During his testimony before the Senate Finance Committee, O'Malley said that for all its historic strengths, "we must acknowledge that Social Security faces a customer service crisis. The truth is, today, the Social Security Administration is serving a 50% increase in beneficiary customers with the same levels of staffing they had in 1995."

As it stands now, a "senior citizen who calls the 800 number of the Social Security Administration will face an average hold time of 37 long minutes," O'Malley testified. An American in need of disability benefits, he said, "will wait 220 days for an initial decision, and perhaps as long as two years for an appeal. This is not the greatness of America. This is not acceptable."

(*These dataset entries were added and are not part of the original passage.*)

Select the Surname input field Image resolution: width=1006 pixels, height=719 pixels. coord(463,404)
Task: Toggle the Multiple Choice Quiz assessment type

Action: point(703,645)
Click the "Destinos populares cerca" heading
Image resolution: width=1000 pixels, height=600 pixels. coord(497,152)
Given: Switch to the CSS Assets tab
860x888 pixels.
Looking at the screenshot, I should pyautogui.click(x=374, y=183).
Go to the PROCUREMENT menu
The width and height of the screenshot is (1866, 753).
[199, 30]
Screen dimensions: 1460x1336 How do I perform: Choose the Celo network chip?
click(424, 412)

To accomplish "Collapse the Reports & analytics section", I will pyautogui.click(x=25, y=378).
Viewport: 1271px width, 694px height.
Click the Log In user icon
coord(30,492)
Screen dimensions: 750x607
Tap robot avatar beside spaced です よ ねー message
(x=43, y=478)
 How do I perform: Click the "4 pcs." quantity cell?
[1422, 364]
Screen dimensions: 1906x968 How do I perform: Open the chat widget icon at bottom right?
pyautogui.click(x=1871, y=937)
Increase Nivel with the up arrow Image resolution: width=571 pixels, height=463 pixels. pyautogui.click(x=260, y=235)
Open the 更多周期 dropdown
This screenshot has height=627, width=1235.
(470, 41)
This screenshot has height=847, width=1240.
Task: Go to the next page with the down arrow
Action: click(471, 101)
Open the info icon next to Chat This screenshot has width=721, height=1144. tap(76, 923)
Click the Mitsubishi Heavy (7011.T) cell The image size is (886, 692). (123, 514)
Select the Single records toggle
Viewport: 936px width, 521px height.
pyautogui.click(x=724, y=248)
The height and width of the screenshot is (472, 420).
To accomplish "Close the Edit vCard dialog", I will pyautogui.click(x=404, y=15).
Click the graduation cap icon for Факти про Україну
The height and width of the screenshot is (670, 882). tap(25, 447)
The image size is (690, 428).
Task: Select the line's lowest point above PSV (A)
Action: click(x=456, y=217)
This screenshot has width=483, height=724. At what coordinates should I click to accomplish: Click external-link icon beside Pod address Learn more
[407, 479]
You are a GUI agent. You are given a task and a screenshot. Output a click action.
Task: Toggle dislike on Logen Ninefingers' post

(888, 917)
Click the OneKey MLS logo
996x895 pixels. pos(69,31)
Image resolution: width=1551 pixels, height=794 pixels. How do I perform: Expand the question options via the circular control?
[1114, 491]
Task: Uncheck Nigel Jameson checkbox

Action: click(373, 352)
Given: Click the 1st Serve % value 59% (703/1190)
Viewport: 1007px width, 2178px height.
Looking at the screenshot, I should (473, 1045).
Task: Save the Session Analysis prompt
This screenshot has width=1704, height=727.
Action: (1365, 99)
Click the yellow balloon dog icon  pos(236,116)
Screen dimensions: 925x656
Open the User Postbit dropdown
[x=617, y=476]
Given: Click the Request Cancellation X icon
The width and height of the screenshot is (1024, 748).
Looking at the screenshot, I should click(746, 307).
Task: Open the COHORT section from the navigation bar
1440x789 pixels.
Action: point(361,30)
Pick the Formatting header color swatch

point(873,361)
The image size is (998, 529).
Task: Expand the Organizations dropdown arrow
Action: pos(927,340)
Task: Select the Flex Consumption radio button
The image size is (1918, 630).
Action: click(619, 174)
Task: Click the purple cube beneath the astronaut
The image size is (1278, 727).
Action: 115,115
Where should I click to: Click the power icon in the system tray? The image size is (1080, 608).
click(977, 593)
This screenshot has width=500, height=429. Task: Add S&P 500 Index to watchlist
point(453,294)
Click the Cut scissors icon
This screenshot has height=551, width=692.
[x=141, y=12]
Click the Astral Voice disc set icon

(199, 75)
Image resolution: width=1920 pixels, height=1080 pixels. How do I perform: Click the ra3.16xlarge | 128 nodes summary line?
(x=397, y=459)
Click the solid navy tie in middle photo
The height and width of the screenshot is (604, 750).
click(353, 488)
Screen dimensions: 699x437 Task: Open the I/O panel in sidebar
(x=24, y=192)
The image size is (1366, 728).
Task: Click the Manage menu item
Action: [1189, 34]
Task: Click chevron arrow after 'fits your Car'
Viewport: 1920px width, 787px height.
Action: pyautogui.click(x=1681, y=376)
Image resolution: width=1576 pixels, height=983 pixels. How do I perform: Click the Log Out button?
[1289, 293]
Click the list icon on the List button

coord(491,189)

Someone who wants a face-to-face meeting with a Social Security employee to claim benefits "should be able to get one," O'Malley told the senators.

"If you are a person already living with a severe disability, you shouldn't have to be dragged through two years of 'due process' to receive the benefits for which you have already spent a lifetime working," O'Malley said.

The former governor stated that President Joe Biden nominated him "because I have the leadership skills, the management skills, and the experience — needed at this moment — to lead this organization forward."

As Baltimore's mayor, O'Malley said he "learned there is no Democratic or Republican way to fill a pothole. As a governor, I learned the biggest challenges can only be tackled with bipartisan consensus."

Right now, O'Malley said, "Social Security needs a common operating platform that allows everybody to see what's happening in the organization," as it's "extremely siloed."

As both a mayor and as a governor, O'Malley said he "developed a discipline for harnessing data and information technology in ways that got the best out of large, siloed organizations of people that many — inside and outside of government — thought too unwieldy, too slow, or too steeped in excuses to change."